= Beginning of Section =

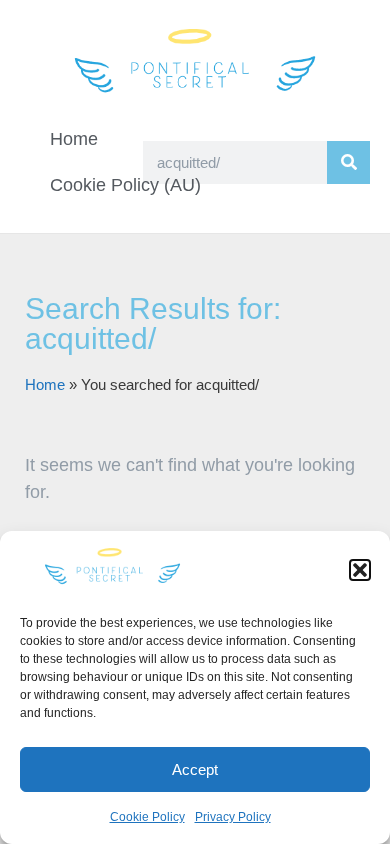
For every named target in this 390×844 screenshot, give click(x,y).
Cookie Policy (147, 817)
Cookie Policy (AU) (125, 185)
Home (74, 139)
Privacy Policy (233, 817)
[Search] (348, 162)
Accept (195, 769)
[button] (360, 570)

= End of Section =
= Beginning of Section =

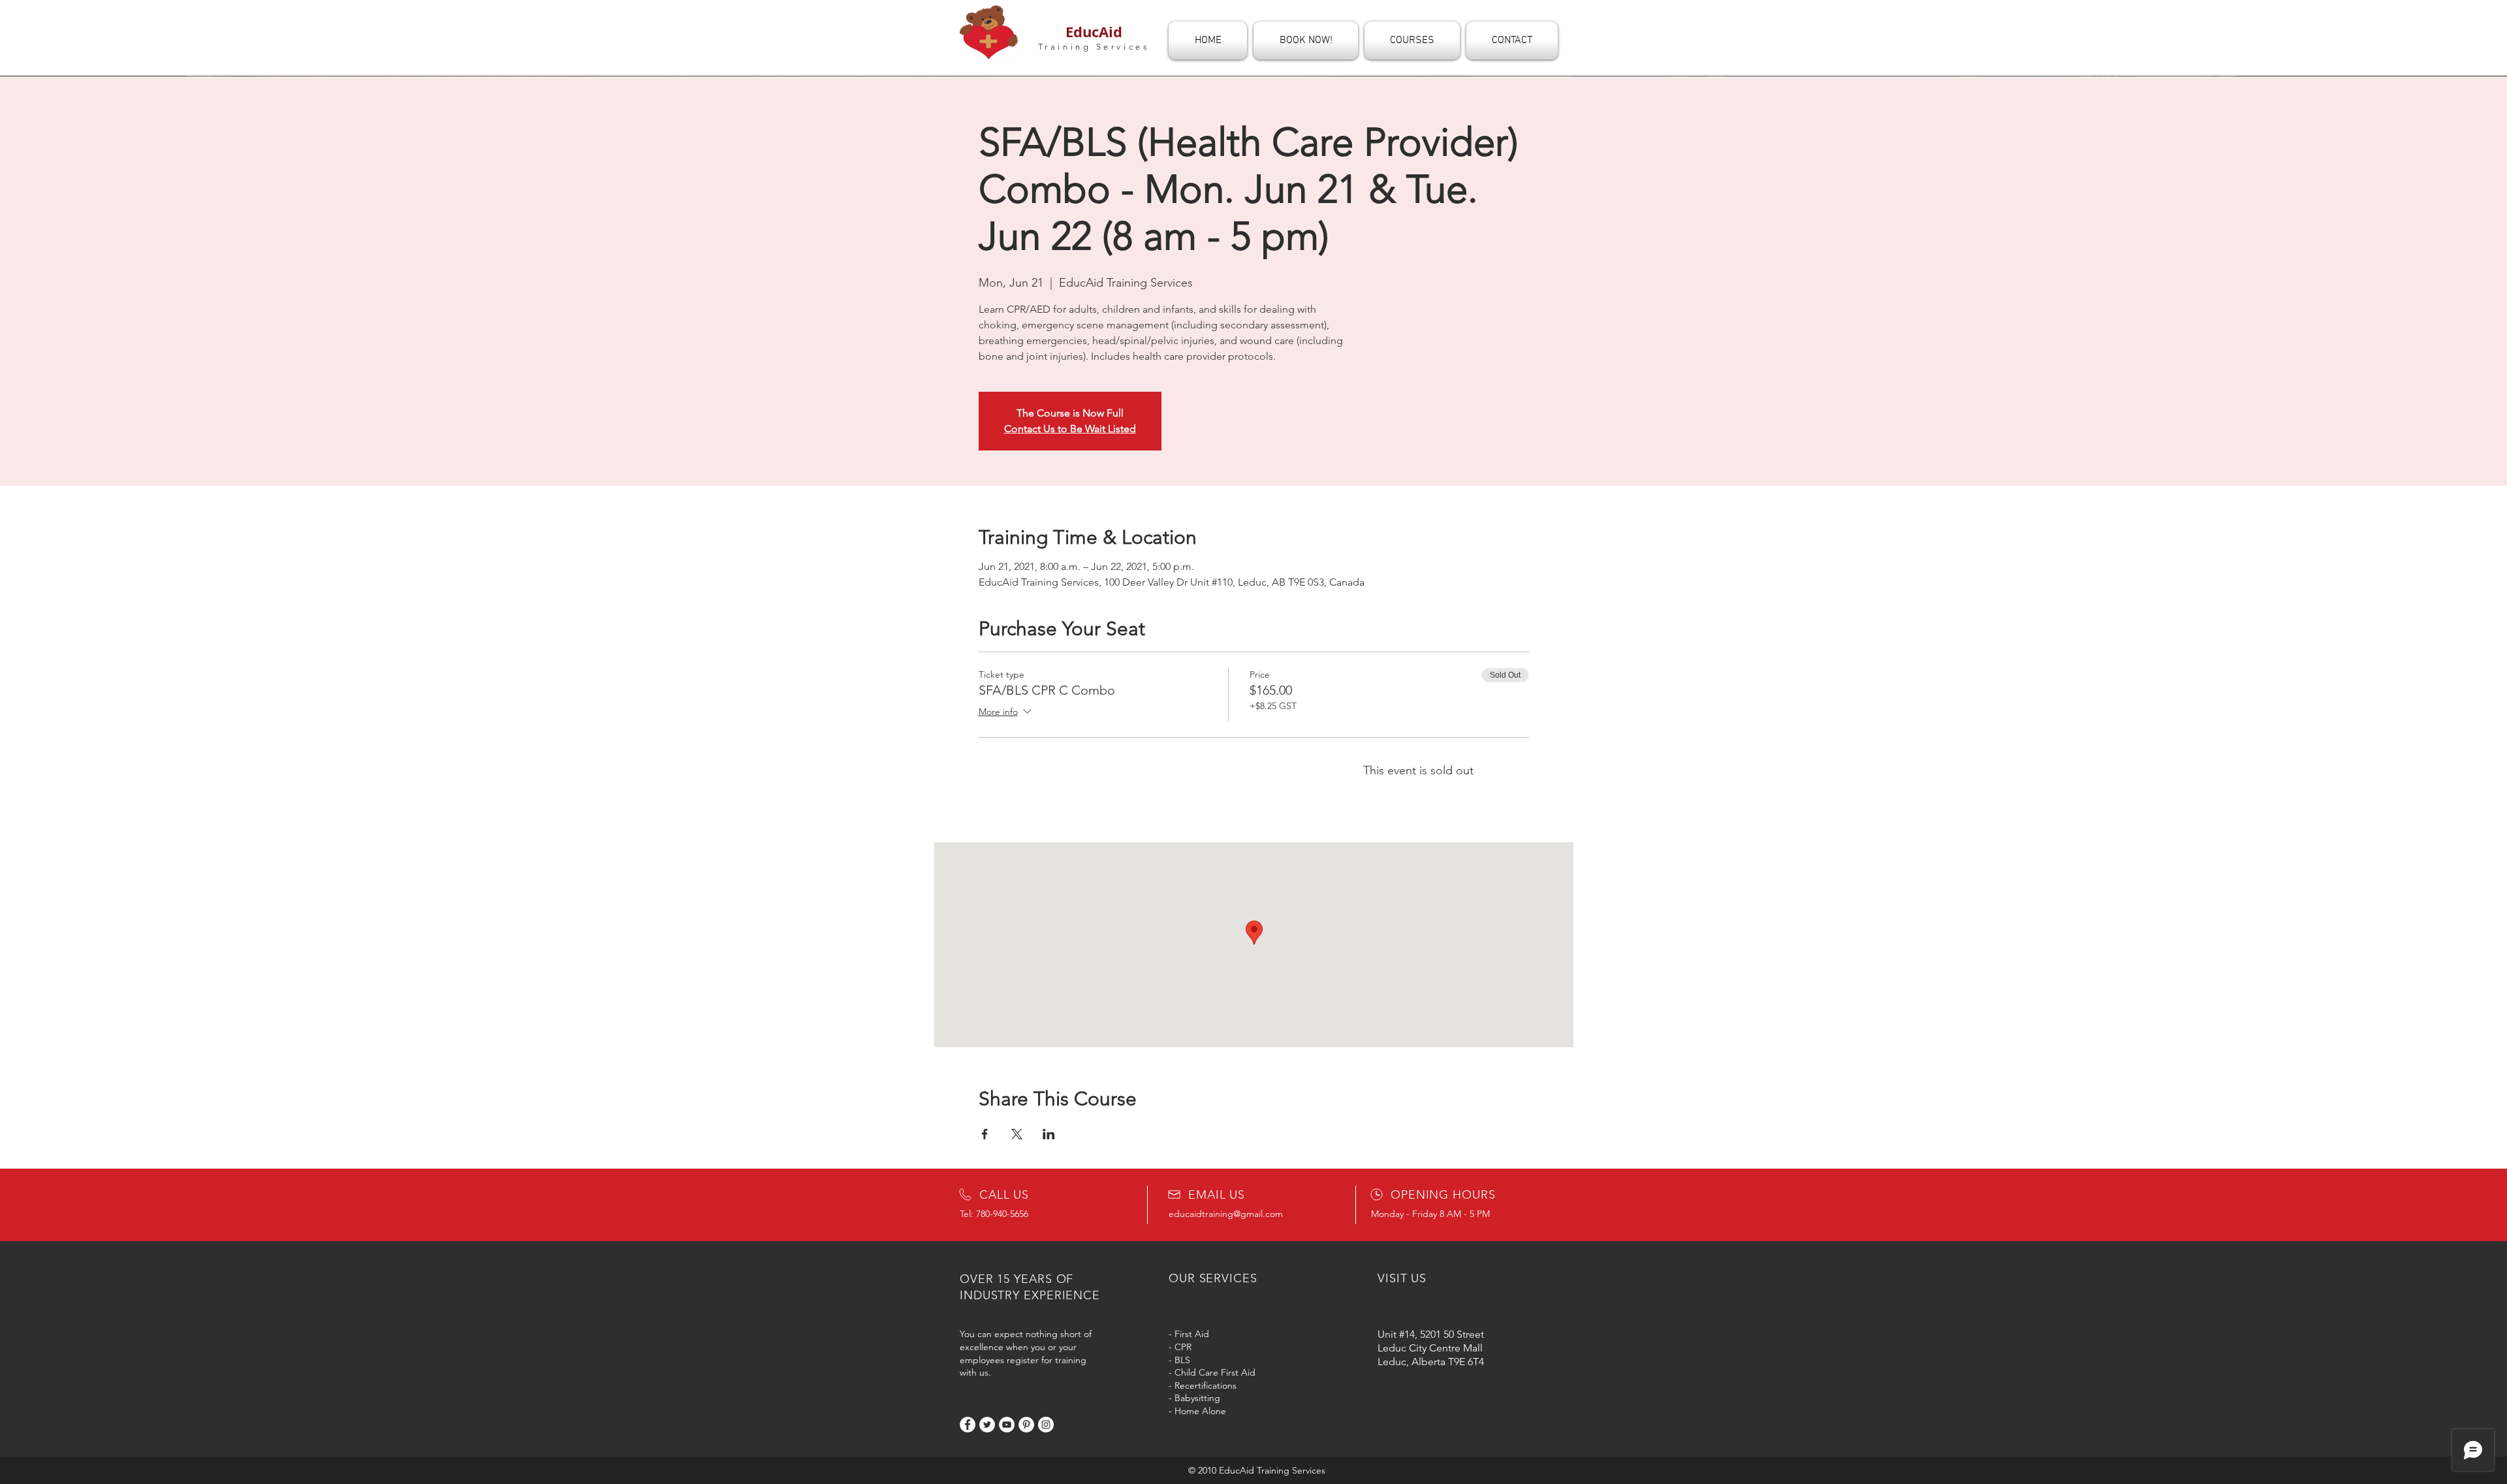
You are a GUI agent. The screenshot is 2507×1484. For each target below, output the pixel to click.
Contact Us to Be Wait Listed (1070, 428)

= End of Section =

» **WORK REQUIRED**
When a line contains the string "screenshot", copy it from the records.

» **WRITTEN REPLY**
For every named target in this 390×844 screenshot, give click(x,y).
You are a GUI agent. The screenshot is 2507×1484. For each target below, output the pixel to click.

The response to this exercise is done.